Requirements: Copy out every one of the following entries word for word, without changing anything.

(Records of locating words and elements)
§ §
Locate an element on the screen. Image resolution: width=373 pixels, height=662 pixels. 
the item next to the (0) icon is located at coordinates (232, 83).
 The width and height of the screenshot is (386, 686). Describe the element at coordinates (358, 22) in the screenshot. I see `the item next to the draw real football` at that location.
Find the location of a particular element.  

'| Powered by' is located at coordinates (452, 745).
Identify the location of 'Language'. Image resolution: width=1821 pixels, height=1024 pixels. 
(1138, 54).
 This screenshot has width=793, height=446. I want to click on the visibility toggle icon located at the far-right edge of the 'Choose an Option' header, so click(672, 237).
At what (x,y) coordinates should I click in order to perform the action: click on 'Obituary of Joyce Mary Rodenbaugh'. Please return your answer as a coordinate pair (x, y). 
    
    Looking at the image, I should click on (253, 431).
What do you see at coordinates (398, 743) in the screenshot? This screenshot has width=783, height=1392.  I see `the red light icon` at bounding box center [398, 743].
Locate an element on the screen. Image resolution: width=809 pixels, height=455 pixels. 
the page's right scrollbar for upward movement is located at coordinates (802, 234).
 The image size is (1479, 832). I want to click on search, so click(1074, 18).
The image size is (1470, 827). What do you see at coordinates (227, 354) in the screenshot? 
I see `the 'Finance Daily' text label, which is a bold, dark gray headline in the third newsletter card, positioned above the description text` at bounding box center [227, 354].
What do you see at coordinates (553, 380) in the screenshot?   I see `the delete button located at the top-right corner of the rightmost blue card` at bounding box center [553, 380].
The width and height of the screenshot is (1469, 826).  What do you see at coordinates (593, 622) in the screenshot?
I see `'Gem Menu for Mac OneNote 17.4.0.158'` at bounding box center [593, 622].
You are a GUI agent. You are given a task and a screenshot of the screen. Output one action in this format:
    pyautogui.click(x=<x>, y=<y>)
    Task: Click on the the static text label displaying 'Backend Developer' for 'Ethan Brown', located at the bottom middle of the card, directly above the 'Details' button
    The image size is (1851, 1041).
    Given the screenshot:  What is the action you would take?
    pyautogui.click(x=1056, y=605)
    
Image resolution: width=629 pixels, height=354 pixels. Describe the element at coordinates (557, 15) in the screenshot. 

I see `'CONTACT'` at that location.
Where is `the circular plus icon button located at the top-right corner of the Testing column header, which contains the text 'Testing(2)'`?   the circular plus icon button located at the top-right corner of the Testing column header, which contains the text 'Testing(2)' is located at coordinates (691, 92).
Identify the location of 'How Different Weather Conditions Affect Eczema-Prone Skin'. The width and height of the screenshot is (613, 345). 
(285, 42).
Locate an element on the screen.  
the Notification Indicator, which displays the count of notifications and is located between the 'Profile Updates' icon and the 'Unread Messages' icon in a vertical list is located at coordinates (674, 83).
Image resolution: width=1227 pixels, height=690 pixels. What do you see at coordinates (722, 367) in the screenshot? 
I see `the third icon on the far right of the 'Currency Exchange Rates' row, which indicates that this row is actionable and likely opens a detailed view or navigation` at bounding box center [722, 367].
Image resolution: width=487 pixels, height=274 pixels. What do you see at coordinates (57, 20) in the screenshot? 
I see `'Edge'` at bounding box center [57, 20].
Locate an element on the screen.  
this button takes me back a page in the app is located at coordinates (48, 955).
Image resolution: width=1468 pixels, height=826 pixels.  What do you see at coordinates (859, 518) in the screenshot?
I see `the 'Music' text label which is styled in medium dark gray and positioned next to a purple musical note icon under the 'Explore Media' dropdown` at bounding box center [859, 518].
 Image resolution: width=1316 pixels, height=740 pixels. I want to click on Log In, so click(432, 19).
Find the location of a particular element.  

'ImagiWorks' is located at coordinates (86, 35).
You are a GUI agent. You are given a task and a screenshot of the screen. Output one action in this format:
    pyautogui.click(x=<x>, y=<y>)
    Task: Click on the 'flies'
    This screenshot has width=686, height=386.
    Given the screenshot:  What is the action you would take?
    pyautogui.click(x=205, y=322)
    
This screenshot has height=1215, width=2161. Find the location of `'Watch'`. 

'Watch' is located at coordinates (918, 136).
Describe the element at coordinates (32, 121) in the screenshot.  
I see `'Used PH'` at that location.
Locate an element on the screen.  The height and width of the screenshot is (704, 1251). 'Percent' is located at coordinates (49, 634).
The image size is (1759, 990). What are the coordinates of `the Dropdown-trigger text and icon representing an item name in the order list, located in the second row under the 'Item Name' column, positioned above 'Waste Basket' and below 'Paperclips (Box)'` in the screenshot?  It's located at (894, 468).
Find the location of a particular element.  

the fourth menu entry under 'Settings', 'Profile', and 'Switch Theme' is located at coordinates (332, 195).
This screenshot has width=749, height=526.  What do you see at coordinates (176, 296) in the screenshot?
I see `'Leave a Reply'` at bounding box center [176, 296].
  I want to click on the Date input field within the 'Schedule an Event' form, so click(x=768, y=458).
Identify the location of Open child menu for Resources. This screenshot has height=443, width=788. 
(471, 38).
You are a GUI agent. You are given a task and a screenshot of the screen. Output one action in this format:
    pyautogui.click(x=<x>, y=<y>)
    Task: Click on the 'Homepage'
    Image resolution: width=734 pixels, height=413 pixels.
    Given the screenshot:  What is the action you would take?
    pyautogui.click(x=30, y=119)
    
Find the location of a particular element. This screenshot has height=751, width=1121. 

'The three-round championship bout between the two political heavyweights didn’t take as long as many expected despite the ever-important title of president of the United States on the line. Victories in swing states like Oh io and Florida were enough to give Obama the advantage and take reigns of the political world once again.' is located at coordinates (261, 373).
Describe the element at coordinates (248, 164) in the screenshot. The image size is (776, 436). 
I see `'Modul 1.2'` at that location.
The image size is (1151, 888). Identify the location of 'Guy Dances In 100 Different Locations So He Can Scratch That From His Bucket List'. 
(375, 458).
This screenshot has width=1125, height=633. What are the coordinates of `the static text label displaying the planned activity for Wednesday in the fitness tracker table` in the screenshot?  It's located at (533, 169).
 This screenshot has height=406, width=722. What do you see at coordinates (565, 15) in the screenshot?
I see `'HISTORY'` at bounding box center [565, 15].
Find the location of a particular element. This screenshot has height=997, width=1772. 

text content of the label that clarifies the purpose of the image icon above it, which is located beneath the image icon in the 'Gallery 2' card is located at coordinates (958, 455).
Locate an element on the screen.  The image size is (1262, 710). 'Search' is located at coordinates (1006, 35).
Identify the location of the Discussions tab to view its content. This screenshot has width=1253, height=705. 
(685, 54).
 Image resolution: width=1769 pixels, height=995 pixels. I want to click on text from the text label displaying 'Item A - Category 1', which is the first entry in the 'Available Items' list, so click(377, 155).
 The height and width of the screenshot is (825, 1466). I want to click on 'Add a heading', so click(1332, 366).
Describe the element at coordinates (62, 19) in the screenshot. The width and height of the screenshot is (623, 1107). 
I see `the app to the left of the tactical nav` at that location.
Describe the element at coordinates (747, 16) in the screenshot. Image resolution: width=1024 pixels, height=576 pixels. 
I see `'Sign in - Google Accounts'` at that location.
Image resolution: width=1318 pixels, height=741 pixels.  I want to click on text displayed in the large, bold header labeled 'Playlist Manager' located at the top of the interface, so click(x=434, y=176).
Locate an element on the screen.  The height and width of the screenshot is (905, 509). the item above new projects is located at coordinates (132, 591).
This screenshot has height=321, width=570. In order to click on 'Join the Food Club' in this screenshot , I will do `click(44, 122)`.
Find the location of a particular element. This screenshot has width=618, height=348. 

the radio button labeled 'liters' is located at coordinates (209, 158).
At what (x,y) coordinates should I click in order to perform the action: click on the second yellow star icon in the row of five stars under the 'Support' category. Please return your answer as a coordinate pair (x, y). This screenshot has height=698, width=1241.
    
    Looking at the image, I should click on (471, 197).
§ §
Output:
Locate an element on the screen. Image resolution: width=373 pixels, height=662 pixels. 
the item next to the (0) icon is located at coordinates (232, 83).
 The width and height of the screenshot is (386, 686). Describe the element at coordinates (358, 22) in the screenshot. I see `the item next to the draw real football` at that location.
Find the location of a particular element.  

'| Powered by' is located at coordinates (452, 745).
Identify the location of 'Language'. Image resolution: width=1821 pixels, height=1024 pixels. 
(1138, 54).
 This screenshot has width=793, height=446. I want to click on the visibility toggle icon located at the far-right edge of the 'Choose an Option' header, so click(672, 237).
At what (x,y) coordinates should I click in order to perform the action: click on 'Obituary of Joyce Mary Rodenbaugh'. Please return your answer as a coordinate pair (x, y). 
    
    Looking at the image, I should click on (253, 431).
What do you see at coordinates (398, 743) in the screenshot? This screenshot has width=783, height=1392.  I see `the red light icon` at bounding box center [398, 743].
Locate an element on the screen. Image resolution: width=809 pixels, height=455 pixels. 
the page's right scrollbar for upward movement is located at coordinates (802, 234).
 The image size is (1479, 832). I want to click on search, so click(1074, 18).
The image size is (1470, 827). What do you see at coordinates (227, 354) in the screenshot? 
I see `the 'Finance Daily' text label, which is a bold, dark gray headline in the third newsletter card, positioned above the description text` at bounding box center [227, 354].
What do you see at coordinates (553, 380) in the screenshot?   I see `the delete button located at the top-right corner of the rightmost blue card` at bounding box center [553, 380].
The width and height of the screenshot is (1469, 826).  What do you see at coordinates (593, 622) in the screenshot?
I see `'Gem Menu for Mac OneNote 17.4.0.158'` at bounding box center [593, 622].
You are a GUI agent. You are given a task and a screenshot of the screen. Output one action in this format:
    pyautogui.click(x=<x>, y=<y>)
    Task: Click on the the static text label displaying 'Backend Developer' for 'Ethan Brown', located at the bottom middle of the card, directly above the 'Details' button
    The image size is (1851, 1041).
    Given the screenshot:  What is the action you would take?
    pyautogui.click(x=1056, y=605)
    
Image resolution: width=629 pixels, height=354 pixels. Describe the element at coordinates (557, 15) in the screenshot. 

I see `'CONTACT'` at that location.
Where is `the circular plus icon button located at the top-right corner of the Testing column header, which contains the text 'Testing(2)'`?   the circular plus icon button located at the top-right corner of the Testing column header, which contains the text 'Testing(2)' is located at coordinates (691, 92).
Identify the location of 'How Different Weather Conditions Affect Eczema-Prone Skin'. The width and height of the screenshot is (613, 345). 
(285, 42).
Locate an element on the screen.  
the Notification Indicator, which displays the count of notifications and is located between the 'Profile Updates' icon and the 'Unread Messages' icon in a vertical list is located at coordinates (674, 83).
Image resolution: width=1227 pixels, height=690 pixels. What do you see at coordinates (722, 367) in the screenshot? 
I see `the third icon on the far right of the 'Currency Exchange Rates' row, which indicates that this row is actionable and likely opens a detailed view or navigation` at bounding box center [722, 367].
Image resolution: width=487 pixels, height=274 pixels. What do you see at coordinates (57, 20) in the screenshot? 
I see `'Edge'` at bounding box center [57, 20].
Locate an element on the screen.  
this button takes me back a page in the app is located at coordinates (48, 955).
Image resolution: width=1468 pixels, height=826 pixels.  What do you see at coordinates (859, 518) in the screenshot?
I see `the 'Music' text label which is styled in medium dark gray and positioned next to a purple musical note icon under the 'Explore Media' dropdown` at bounding box center [859, 518].
 Image resolution: width=1316 pixels, height=740 pixels. I want to click on Log In, so click(432, 19).
Find the location of a particular element.  

'ImagiWorks' is located at coordinates (86, 35).
You are a GUI agent. You are given a task and a screenshot of the screen. Output one action in this format:
    pyautogui.click(x=<x>, y=<y>)
    Task: Click on the 'flies'
    This screenshot has width=686, height=386.
    Given the screenshot:  What is the action you would take?
    pyautogui.click(x=205, y=322)
    
This screenshot has height=1215, width=2161. Find the location of `'Watch'`. 

'Watch' is located at coordinates (918, 136).
Describe the element at coordinates (32, 121) in the screenshot.  
I see `'Used PH'` at that location.
Locate an element on the screen.  The height and width of the screenshot is (704, 1251). 'Percent' is located at coordinates (49, 634).
The image size is (1759, 990). What are the coordinates of `the Dropdown-trigger text and icon representing an item name in the order list, located in the second row under the 'Item Name' column, positioned above 'Waste Basket' and below 'Paperclips (Box)'` in the screenshot?  It's located at (894, 468).
Find the location of a particular element.  

the fourth menu entry under 'Settings', 'Profile', and 'Switch Theme' is located at coordinates (332, 195).
This screenshot has width=749, height=526.  What do you see at coordinates (176, 296) in the screenshot?
I see `'Leave a Reply'` at bounding box center [176, 296].
  I want to click on the Date input field within the 'Schedule an Event' form, so click(x=768, y=458).
Identify the location of Open child menu for Resources. This screenshot has height=443, width=788. 
(471, 38).
You are a GUI agent. You are given a task and a screenshot of the screen. Output one action in this format:
    pyautogui.click(x=<x>, y=<y>)
    Task: Click on the 'Homepage'
    Image resolution: width=734 pixels, height=413 pixels.
    Given the screenshot:  What is the action you would take?
    pyautogui.click(x=30, y=119)
    
Find the location of a particular element. This screenshot has height=751, width=1121. 

'The three-round championship bout between the two political heavyweights didn’t take as long as many expected despite the ever-important title of president of the United States on the line. Victories in swing states like Oh io and Florida were enough to give Obama the advantage and take reigns of the political world once again.' is located at coordinates (261, 373).
Describe the element at coordinates (248, 164) in the screenshot. The image size is (776, 436). 
I see `'Modul 1.2'` at that location.
The image size is (1151, 888). Identify the location of 'Guy Dances In 100 Different Locations So He Can Scratch That From His Bucket List'. 
(375, 458).
This screenshot has width=1125, height=633. What are the coordinates of `the static text label displaying the planned activity for Wednesday in the fitness tracker table` in the screenshot?  It's located at (533, 169).
 This screenshot has height=406, width=722. What do you see at coordinates (565, 15) in the screenshot?
I see `'HISTORY'` at bounding box center [565, 15].
Find the location of a particular element. This screenshot has height=997, width=1772. 

text content of the label that clarifies the purpose of the image icon above it, which is located beneath the image icon in the 'Gallery 2' card is located at coordinates (958, 455).
Locate an element on the screen.  The image size is (1262, 710). 'Search' is located at coordinates (1006, 35).
Identify the location of the Discussions tab to view its content. This screenshot has width=1253, height=705. 
(685, 54).
 Image resolution: width=1769 pixels, height=995 pixels. I want to click on text from the text label displaying 'Item A - Category 1', which is the first entry in the 'Available Items' list, so click(377, 155).
 The height and width of the screenshot is (825, 1466). I want to click on 'Add a heading', so click(1332, 366).
Describe the element at coordinates (62, 19) in the screenshot. The width and height of the screenshot is (623, 1107). 
I see `the app to the left of the tactical nav` at that location.
Describe the element at coordinates (747, 16) in the screenshot. Image resolution: width=1024 pixels, height=576 pixels. 
I see `'Sign in - Google Accounts'` at that location.
Image resolution: width=1318 pixels, height=741 pixels.  I want to click on text displayed in the large, bold header labeled 'Playlist Manager' located at the top of the interface, so click(x=434, y=176).
Locate an element on the screen.  The height and width of the screenshot is (905, 509). the item above new projects is located at coordinates (132, 591).
This screenshot has height=321, width=570. In order to click on 'Join the Food Club' in this screenshot , I will do `click(44, 122)`.
Find the location of a particular element. This screenshot has width=618, height=348. 

the radio button labeled 'liters' is located at coordinates (209, 158).
At what (x,y) coordinates should I click in order to perform the action: click on the second yellow star icon in the row of five stars under the 'Support' category. Please return your answer as a coordinate pair (x, y). This screenshot has height=698, width=1241.
    
    Looking at the image, I should click on (471, 197).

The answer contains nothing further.